Digital Health App Detects COPD Earlier, Treats Patients Earlier

Health application allows patients to report respiratory symptoms and peak flow measurements from COPD.

Health application allows patients to report respiratory symptoms and peak flow measurements from COPD.

A digital health application was able to detect chronic obstructive pulmonary disease (COPD) earlier to treat exacerbation symptoms in patients who participated in an analysis at the Temple Lung Center.

COPD is the third leading cause of death in the United States. The condition involves restricted airflow from inflammation and flare-ups called exacerbations, in which patients may experience increased coughing, mucus, shortness of breath, wheezing, and a feeling of tightness in their chest.

Leaving these symptoms untreated can escalate the situation and lead to repeated trips to the emergency room, disability, and diminished quality of life.

Scientists at the Temple Lung Center conducted a 320-day assessment of patient compliance with daily COPD symptom reporting using a digital health application as part of a continuous quality improvement program.

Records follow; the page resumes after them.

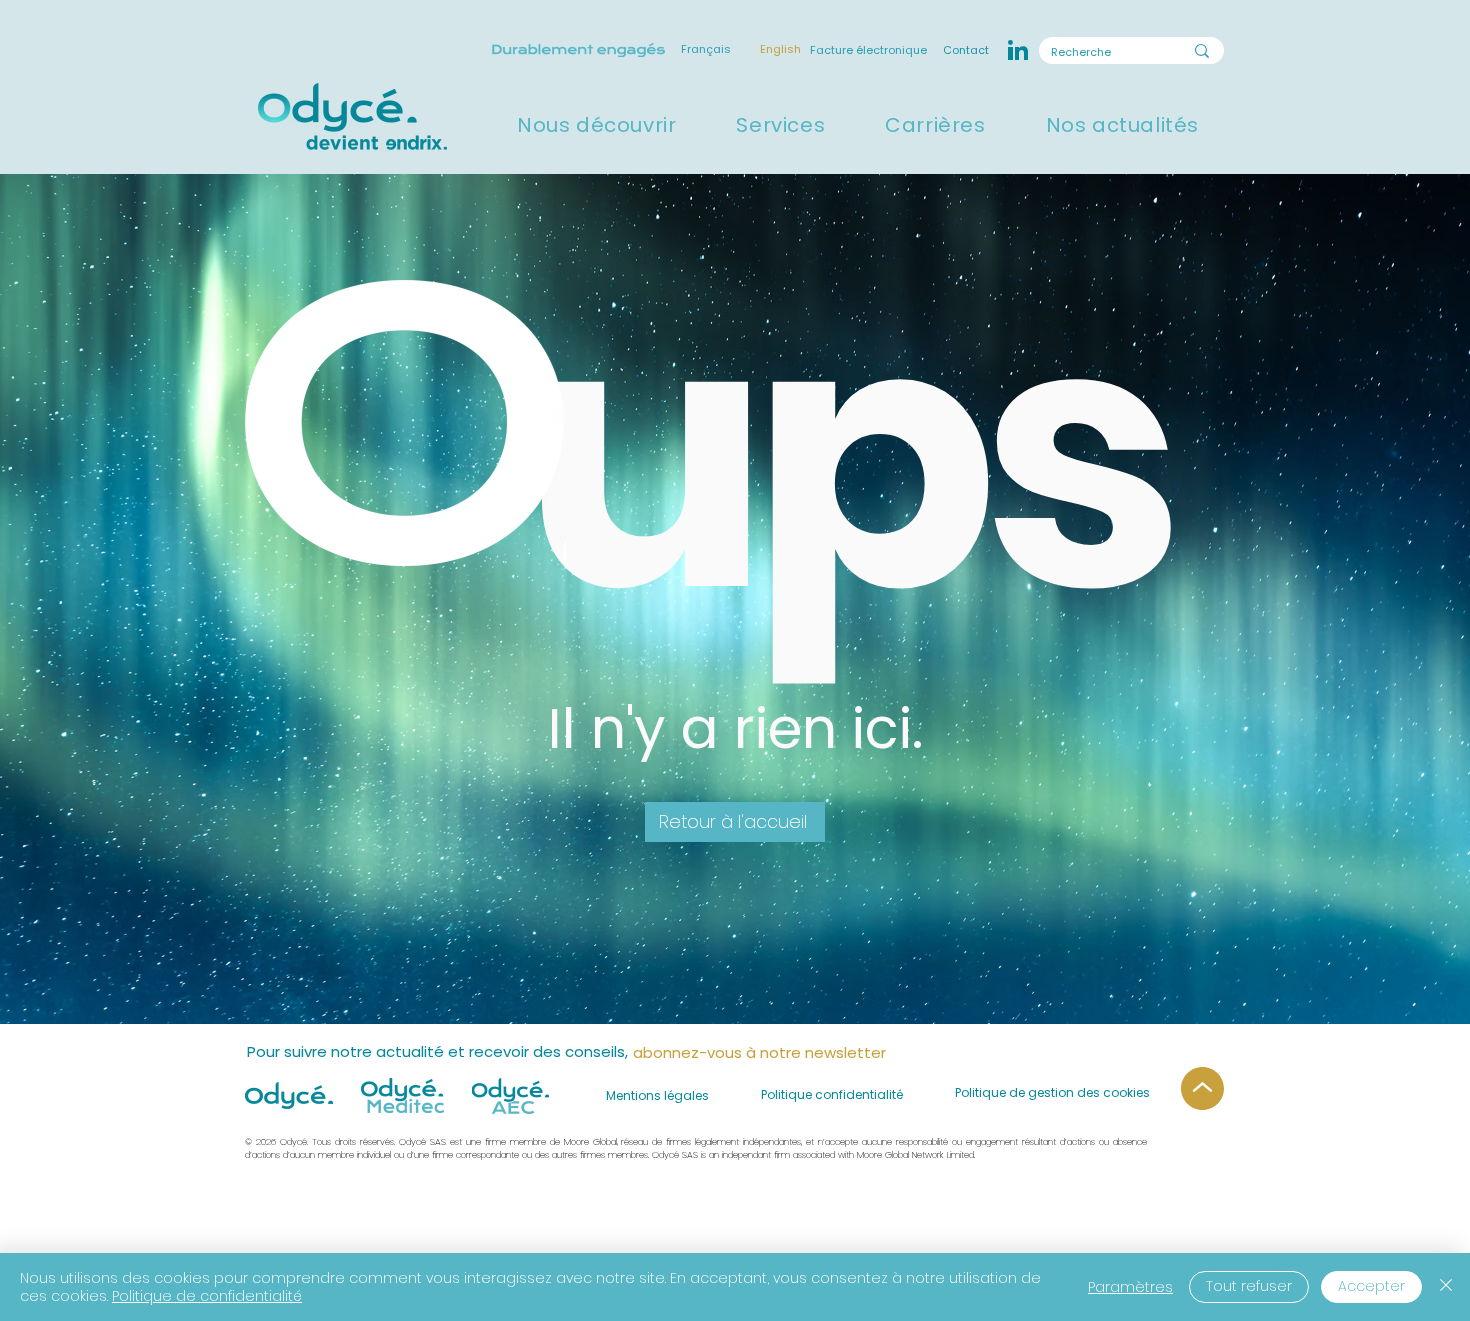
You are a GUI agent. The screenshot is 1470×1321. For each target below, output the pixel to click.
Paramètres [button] (1130, 1287)
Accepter (1371, 1286)
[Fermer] (1446, 1287)
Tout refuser (1249, 1286)
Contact (964, 50)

“Given a general lack of awareness among patients of small day-to-day symptom changes and the pace of symptom worsening in COPD, daily COPD telemonitoring is an attractive approach to facilitate early intervention, provided that the system is used and that the health care provider responds in a timely manner,” said Gerard J. Criner, MD, FACP, FACCP, founding chair of the Department of Thoracic Medicine and Surgery at the Lewis Katz School of Medicine at Temple University, and director of Temple Lung Center.

“Patient adherence to daily symptom reporting system using this application exceeded 90% for more than half of the participants, and 90% of worsening COPD symptom reports were responded to in less than 11 hours with patient-specific treatment recommendations. That’s substantially better than response times reported in recent COPD research literature.”

The health application allows patients to report their respiratory symptoms and peak flow measurements. These symptoms are then converted into measurable data called a symptom score by a computer algorithm.

The score is then compared with a patient’s baseline metrics. Scores that go beyond the baseline metrics by a predetermined amount generate an alert that is transferred to the patient and stored in the system for a nurse to review.

Based on the symptoms reported, the nurse will suggest a treatment recommendation and forward it to a pulmonologist for approval. Once it is approved by the pulmonologist, the nurse transmits the recommendation to the patient via text or email.

This research follows another Temple-led study published on August 10, 2015, which found that patients who used the digital application to report their daily symptoms and received same-day treatment recommendations experienced fewer and less severe COPD exacerbation symptoms.

This led to a significant improvement in daily symptom control, lung functionality, and activity status.

“Early interventions for worsening COPD symptoms shortens their duration and reduces their severity,” said lead author Michael R. Jacobs, PharmD, professor of Clinical Pharmacy at Temple University School of Pharmacy and director of Clinical Research for the Department of Thoracic Medicine and Surgery at the Lewis Katz School of Medicine. “This digital health application is an example of how emerging technology can help facilitate early intervention and treatment by the health care team.”

Limitations to the study include the small number of patients and the fact that all patients involved were quite ill, indicating a stronger need and motivation for daily symptom reporting than if they were less ill. Additionally, the lack of a control group and limited follow-up duration left the team unable to comment on whether health care utilization was impacted.